Set in 1940s Malaya, The Harmony Silk Factory is ostensibly about the Japanese invasion of Malaysia, but through the use of multiple—and conflicting—points of view, and an antihero whose character is drawn and then redrawn, it becomes a novel about shifting memories and the deep, subjective unknowability of others. The Harmony Silk Factory garnered huge critical acclaim and won Tash the 2005 Whitbread Book Award for First Novel.
He followed this up with Map of the Invisible World, a novel about revolutions, a lost childhood, and the search for identity, and then Five Star Billionaire, a kinetic, multivoiced tour de force which earned him his second Booker nomination. Tash’s concern has remained the knotty issues of identity: how individual and collective selves are constructed, both by external historical forces and by intimate relationships within families.
There is a radical anti-colonial rebellion that runs through all Tash’s novels, as he resists, time and again, the Western gaze. So, in Five Star Billionaire, the immigrants are Asian migrants to China, and in his fourth novel, We, The Survivors, he explores race and social inequality through the lens of working-class voices in Malaysia.
Tash is a polymath with truly impressive range. In 2016 he published Strangers on a Pier, a memoir in which he refracts the themes of migration, citizenship, and intergenerational trauma through the eyes of his own Chinese-Malaysian family.
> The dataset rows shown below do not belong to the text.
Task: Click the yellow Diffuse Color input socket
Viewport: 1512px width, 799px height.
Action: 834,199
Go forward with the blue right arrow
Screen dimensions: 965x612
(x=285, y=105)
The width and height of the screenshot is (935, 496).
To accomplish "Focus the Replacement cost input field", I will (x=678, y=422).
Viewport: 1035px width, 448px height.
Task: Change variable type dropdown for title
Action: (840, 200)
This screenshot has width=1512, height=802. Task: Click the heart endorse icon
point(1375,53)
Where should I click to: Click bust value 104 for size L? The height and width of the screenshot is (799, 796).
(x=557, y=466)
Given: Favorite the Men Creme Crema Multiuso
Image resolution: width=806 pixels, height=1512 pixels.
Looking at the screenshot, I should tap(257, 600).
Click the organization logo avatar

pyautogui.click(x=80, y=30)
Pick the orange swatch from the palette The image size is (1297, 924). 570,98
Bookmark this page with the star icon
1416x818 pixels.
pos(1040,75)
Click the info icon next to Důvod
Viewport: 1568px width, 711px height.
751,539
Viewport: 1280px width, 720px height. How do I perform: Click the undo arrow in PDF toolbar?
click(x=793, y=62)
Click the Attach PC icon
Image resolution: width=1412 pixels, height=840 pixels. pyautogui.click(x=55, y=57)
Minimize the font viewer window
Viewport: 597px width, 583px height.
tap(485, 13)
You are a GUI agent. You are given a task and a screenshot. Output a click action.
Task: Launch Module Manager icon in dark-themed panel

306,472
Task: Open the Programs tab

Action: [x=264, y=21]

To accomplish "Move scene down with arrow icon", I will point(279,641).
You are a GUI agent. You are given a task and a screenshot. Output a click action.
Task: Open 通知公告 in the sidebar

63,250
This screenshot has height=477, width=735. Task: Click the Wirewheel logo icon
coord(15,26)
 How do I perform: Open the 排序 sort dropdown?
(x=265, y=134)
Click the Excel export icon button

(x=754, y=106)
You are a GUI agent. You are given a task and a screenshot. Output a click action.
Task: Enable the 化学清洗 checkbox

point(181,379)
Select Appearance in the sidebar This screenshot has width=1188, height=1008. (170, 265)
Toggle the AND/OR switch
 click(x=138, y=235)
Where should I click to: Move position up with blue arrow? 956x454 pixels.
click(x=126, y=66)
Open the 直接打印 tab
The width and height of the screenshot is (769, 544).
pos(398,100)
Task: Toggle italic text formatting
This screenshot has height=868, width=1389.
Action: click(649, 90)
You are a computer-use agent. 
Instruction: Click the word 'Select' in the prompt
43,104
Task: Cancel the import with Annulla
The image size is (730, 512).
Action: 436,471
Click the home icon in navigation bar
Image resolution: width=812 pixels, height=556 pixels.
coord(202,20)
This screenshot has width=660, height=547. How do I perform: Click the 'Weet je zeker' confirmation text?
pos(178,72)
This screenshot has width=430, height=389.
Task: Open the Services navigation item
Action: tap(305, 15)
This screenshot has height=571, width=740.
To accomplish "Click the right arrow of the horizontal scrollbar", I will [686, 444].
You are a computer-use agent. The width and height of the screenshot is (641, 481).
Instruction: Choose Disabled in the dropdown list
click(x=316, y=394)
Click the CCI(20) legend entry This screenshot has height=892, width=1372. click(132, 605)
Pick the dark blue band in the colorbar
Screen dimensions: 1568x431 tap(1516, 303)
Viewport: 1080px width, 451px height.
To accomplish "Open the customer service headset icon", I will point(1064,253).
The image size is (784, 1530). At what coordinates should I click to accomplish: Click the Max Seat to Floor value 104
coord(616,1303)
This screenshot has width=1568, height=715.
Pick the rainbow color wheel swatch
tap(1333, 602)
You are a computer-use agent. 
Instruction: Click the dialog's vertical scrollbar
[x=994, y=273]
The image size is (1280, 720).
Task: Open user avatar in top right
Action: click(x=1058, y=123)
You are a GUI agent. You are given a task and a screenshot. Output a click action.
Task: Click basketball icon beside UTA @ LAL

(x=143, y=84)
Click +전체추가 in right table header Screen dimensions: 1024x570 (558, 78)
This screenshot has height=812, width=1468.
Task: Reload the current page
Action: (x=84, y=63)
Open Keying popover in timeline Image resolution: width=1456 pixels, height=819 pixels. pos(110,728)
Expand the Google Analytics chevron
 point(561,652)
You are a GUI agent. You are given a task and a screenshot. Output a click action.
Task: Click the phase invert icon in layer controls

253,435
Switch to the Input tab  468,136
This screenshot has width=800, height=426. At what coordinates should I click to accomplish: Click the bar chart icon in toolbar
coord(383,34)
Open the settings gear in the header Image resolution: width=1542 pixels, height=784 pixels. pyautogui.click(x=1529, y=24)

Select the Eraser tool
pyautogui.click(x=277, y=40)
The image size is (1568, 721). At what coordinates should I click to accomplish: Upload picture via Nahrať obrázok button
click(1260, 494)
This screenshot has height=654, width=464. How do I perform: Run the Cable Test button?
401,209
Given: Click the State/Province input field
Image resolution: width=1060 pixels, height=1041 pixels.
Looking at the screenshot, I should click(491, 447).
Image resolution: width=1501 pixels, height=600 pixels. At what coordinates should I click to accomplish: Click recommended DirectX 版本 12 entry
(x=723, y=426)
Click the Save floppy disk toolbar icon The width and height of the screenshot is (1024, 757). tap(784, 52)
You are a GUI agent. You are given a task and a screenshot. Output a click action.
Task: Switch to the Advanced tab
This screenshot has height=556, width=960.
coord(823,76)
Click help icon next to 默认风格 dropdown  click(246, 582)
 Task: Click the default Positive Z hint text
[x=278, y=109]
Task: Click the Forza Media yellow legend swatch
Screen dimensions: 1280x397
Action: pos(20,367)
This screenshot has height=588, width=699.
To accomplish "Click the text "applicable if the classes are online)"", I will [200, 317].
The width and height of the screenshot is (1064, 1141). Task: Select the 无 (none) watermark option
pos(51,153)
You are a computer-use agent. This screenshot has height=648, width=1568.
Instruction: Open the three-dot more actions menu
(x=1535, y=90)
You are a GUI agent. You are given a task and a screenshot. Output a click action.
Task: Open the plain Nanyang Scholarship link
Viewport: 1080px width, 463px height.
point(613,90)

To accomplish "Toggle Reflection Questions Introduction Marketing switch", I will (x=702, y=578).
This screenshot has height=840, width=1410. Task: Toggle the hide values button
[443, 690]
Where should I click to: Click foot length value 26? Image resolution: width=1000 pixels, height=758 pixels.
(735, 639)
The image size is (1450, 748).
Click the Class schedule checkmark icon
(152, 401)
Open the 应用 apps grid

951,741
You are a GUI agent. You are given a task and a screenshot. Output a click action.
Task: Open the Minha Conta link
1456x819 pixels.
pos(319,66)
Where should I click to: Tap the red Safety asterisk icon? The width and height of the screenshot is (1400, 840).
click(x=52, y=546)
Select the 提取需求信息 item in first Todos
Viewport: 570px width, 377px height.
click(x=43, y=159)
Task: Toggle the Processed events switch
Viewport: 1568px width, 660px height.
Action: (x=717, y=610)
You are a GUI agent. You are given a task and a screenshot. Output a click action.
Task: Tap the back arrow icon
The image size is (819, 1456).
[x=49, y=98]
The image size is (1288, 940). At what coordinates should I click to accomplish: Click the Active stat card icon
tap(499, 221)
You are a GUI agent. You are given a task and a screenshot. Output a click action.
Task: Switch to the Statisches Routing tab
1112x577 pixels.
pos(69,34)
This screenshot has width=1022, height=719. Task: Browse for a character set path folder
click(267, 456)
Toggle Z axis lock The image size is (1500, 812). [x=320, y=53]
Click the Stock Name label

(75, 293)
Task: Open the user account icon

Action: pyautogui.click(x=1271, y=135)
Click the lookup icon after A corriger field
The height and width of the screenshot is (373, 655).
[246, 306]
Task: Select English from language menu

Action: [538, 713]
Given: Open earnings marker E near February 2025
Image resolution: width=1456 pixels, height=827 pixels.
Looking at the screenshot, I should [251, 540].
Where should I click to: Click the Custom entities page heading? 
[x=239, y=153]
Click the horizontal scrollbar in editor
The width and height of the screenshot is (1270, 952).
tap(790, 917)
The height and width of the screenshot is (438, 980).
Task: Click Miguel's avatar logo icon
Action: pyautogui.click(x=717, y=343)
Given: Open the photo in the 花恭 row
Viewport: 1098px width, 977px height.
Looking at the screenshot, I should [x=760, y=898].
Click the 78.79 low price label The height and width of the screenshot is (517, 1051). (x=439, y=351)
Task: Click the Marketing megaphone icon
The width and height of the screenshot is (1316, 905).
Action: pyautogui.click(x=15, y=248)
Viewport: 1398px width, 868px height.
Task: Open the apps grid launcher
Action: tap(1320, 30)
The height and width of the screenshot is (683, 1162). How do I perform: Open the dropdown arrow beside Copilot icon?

The slim book was a finalist for the Los Angeles Times Book Prize and heralded a raw, more personal tone.
In 2022, Tash published the English translation of the celebrated French writer Édouard Louis’s fourth novel, A Woman’s Battles and Transformations, which the New York Times said was translated with “unobtrusive flair.” This encapsulates Tash’s style over the course of his twenty years as a novelist. It is unobtrusive because he always lets the characters speak for themselves, resisting the urge to allow his own authorial voice to take over. There is almost never a superfluous metaphor or a flourish that isn’t demanded by the text and the subject matter. And his writing demonstrates flair because it takes tremendous discipline and stylistic attention to pull off the layered, complex, and at times deeply mysterious stories that lie just beneath the surface.